## Quoted text
BEGIN

Success must be individual, it can never be forced upon anyone. People may choose to accept the expectations of their raid leader, thereby defining success the same way as everyone else who has accepted the same expectations, and that's good because that means that everyone is working to a common goal - the same goal. Some are weak minded, and believe that another person's definition of success should be their own because it's more noble or above their own. For those people, you get what you deserve.

Questing
Do you like how questing works nowadays? You go to a hub, you get 3 quests: #1 = Kill, #2 = Gather, #3 = Bandage/Strengthen. Over and over and over this pattern repeats, for 85 levels until you just want to die. Then you hit 85 and you do dailies, the same quests over and over and over. Is this successful quest design? Perhaps, depends on who you ask. I'm sure Blizzard loves the quest design that has people do the same stuff over and over and over for incremental rewards, it keeps people playing and paying after all. Do some player criticize it? Absolutely. For those players, it's not successful game design because it doesn't meet their expectations.

WoW a Success?
For as much as I enjoy reading blogs of people who discuss game design, I'm convinced, by all the things I've read, that there is no perfect design because we, the players and payers of these games, have varying expectations and goals, interests and attitudes. Like Syl wrote, I kinda accept WoW for what it is, knowing it doesn't attain success in every aspect, according to my expectations. I'm sure Blizzard considers WoW a success as a whole, as evidenced by their subscription numbers. ATVI defines success by net revenue and % increases, not by raid design or questing design or 5-man design. The player doesn't care about their net income or whether they're paying a dividend this year, they just want to have "fun".

Captain Obvious?
Is what I've said just too obvious and redundant? Or maybe I'm deranged and don't understand how society works? Perhaps I'm just an idiot who needs a new brain? Or maybe I'm right and need to allow other people to define their own success in WoW. Success for my 8-year old boy is killing a Pali in a battleground, mostly because they stink like last week's dinner, while for others it's being the first to kill all raid bosses on 25M Heroic. Either way, I must allow for others to define success AND reject anyone's expectations of me. I don't want someone telling me that questing is a failure feature if I truly believe it's a success.

END

## Provided records
BEGIN

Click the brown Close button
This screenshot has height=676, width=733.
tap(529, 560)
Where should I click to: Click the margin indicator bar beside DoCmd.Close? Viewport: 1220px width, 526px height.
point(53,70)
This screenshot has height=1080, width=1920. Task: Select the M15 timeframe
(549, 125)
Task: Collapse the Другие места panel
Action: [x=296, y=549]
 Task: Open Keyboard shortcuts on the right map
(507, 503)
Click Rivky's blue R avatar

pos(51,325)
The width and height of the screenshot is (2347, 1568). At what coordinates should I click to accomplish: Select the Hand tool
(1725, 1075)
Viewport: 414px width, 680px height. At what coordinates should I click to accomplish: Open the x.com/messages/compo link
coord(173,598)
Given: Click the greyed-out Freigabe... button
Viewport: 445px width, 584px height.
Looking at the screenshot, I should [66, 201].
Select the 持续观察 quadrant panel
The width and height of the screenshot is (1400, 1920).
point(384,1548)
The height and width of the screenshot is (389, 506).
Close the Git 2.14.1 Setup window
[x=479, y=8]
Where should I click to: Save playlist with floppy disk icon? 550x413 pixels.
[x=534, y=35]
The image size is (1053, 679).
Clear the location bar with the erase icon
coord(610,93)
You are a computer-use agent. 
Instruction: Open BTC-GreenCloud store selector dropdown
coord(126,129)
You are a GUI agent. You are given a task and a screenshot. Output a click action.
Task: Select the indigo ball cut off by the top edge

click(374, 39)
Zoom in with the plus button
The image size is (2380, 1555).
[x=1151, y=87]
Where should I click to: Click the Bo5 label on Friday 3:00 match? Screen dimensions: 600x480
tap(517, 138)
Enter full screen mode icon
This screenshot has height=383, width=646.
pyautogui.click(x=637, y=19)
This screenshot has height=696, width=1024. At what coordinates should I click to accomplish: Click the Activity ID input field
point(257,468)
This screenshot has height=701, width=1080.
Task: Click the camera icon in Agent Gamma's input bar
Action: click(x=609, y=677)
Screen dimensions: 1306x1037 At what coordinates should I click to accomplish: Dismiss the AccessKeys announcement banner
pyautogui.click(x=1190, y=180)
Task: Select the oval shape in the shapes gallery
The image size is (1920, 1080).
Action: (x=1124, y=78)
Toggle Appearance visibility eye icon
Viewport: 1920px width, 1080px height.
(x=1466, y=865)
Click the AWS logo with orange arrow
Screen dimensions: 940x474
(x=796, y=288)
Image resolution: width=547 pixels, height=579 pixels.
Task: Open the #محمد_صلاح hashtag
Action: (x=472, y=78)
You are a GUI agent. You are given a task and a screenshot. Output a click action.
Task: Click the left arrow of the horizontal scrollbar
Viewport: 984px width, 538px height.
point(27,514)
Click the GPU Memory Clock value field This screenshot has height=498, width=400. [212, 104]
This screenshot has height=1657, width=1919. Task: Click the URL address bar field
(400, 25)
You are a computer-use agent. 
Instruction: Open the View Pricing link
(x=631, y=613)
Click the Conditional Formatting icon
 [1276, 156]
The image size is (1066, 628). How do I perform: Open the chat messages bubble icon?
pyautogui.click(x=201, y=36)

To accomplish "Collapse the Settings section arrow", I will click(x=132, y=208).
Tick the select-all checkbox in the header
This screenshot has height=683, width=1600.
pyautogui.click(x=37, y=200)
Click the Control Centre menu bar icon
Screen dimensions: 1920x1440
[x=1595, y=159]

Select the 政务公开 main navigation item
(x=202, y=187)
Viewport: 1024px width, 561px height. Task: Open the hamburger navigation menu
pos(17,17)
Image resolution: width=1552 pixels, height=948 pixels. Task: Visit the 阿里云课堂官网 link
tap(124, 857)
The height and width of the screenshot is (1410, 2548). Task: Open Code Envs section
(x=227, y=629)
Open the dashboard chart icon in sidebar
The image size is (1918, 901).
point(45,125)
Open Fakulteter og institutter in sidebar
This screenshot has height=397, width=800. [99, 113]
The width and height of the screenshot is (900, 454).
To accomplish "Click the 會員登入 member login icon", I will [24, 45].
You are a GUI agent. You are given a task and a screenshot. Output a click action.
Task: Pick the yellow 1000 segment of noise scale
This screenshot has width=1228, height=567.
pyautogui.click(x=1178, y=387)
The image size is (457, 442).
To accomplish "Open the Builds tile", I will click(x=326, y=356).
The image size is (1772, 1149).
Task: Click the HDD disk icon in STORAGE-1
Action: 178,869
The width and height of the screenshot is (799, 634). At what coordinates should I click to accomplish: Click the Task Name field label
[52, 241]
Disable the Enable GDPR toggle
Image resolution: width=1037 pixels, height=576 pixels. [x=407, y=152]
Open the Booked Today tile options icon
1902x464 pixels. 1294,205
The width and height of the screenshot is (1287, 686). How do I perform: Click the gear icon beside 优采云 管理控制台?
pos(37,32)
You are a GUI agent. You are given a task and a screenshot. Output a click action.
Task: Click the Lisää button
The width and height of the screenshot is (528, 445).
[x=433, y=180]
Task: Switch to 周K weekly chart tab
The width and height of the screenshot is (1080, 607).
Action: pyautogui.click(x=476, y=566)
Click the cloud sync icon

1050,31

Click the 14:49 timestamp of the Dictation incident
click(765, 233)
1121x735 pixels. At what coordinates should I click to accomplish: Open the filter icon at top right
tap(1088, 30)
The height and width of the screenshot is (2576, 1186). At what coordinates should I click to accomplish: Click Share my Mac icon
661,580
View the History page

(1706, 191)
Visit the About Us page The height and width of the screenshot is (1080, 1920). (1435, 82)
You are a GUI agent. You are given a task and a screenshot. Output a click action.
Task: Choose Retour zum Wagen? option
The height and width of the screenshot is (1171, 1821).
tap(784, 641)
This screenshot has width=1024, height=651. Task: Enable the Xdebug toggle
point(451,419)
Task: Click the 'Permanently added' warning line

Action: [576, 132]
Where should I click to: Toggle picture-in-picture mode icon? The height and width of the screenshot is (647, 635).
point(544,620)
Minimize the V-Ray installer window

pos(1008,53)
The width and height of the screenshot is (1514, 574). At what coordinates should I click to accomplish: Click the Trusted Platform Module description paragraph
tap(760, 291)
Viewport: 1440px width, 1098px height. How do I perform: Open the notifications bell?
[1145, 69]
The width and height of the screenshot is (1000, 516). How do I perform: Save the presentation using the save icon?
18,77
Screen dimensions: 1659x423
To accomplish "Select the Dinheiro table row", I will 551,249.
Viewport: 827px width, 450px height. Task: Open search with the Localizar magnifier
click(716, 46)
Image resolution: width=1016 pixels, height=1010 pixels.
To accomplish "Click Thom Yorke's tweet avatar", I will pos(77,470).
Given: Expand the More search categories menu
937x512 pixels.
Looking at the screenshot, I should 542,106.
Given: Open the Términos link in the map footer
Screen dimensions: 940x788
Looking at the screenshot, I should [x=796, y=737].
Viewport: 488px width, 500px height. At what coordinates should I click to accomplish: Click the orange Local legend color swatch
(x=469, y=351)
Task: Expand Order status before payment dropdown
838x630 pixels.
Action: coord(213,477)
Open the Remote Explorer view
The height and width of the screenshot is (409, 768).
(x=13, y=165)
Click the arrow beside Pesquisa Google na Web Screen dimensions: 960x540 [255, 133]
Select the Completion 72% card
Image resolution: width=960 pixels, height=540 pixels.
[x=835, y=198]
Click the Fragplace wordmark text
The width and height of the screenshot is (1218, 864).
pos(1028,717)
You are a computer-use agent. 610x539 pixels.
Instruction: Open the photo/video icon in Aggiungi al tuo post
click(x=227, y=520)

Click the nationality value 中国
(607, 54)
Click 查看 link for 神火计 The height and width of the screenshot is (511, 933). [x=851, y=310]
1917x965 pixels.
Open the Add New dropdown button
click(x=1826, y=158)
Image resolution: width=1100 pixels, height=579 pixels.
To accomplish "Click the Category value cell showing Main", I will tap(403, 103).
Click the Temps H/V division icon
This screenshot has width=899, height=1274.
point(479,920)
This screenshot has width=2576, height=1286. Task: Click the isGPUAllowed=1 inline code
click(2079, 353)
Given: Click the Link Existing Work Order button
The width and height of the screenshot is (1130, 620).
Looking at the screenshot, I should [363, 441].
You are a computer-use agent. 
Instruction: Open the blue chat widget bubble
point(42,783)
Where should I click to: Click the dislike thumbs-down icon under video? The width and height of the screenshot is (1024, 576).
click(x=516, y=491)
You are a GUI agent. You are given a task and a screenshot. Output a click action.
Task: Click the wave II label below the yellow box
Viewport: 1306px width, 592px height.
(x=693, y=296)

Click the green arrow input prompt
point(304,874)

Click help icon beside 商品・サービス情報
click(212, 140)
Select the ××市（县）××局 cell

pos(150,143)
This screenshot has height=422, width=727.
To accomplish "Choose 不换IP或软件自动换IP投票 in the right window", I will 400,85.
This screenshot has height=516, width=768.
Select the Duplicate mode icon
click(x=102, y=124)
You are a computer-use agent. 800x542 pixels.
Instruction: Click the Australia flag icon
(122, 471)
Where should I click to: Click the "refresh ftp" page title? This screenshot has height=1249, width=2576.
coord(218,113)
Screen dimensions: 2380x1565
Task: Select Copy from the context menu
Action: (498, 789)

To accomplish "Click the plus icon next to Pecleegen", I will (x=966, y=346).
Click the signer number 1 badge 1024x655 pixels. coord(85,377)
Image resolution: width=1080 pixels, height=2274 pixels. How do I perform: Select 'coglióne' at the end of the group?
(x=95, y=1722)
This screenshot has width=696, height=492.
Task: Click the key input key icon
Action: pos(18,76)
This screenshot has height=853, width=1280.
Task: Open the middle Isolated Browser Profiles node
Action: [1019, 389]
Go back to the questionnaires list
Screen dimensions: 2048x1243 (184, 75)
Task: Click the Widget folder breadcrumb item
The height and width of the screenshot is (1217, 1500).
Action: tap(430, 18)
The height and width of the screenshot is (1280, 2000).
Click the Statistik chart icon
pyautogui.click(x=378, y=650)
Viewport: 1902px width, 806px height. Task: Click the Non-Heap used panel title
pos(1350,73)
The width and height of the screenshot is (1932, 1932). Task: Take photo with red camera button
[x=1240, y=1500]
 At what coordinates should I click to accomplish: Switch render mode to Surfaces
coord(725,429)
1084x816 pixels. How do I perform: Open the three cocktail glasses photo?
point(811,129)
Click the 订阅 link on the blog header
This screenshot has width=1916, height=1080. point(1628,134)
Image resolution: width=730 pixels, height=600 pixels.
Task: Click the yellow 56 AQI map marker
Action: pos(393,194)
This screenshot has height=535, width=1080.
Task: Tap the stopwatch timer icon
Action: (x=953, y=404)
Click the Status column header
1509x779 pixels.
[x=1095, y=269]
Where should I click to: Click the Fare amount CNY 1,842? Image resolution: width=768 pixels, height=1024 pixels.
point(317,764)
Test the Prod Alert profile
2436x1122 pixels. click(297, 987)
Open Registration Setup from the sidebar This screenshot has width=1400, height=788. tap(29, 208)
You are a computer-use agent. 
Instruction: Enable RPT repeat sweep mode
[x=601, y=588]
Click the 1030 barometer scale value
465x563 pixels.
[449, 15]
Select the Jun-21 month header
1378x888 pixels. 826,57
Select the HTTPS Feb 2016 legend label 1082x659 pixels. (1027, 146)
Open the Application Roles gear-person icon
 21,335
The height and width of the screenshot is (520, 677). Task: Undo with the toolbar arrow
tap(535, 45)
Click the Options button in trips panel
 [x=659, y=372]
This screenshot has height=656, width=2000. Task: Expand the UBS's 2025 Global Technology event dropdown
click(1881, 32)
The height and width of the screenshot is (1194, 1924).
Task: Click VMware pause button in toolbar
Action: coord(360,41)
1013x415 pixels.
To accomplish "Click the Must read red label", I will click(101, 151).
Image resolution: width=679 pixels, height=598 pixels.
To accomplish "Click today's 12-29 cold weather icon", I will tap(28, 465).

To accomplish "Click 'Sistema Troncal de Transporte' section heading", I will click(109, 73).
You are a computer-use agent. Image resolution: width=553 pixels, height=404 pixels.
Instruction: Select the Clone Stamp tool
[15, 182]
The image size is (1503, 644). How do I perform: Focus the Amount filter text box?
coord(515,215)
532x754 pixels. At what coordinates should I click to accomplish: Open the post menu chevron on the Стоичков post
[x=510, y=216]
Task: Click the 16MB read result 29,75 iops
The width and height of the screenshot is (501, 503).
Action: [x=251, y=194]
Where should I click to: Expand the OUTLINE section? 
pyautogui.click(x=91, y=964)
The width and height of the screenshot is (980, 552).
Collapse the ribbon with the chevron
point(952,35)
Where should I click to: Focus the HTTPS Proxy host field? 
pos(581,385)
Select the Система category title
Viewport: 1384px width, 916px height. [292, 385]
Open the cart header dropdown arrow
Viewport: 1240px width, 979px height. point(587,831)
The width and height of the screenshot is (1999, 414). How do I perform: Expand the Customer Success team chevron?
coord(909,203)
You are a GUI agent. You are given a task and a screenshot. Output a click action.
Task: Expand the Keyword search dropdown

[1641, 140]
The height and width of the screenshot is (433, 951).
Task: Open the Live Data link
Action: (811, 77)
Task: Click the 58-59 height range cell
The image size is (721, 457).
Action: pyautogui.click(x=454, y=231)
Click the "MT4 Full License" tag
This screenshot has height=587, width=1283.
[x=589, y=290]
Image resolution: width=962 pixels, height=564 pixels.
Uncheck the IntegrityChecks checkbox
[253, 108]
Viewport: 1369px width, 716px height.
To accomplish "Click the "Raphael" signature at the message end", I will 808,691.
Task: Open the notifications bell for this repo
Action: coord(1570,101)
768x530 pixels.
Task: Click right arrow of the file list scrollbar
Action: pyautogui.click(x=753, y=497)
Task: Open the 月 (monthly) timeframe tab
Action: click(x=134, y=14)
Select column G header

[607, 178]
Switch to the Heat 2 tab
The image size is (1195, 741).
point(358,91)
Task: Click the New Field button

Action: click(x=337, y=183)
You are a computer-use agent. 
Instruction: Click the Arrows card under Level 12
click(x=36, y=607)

END

## Instruction A
List the section headings that appear in the blog post about success in WoW.
## Instruction B
Count the lines of the records that contain the string "perform", and give only the number.
The blog post about success in WoW has no connection to the records.

## Correct result A
Questing
WoW a Success?
Captain Obvious?

## Correct result B
8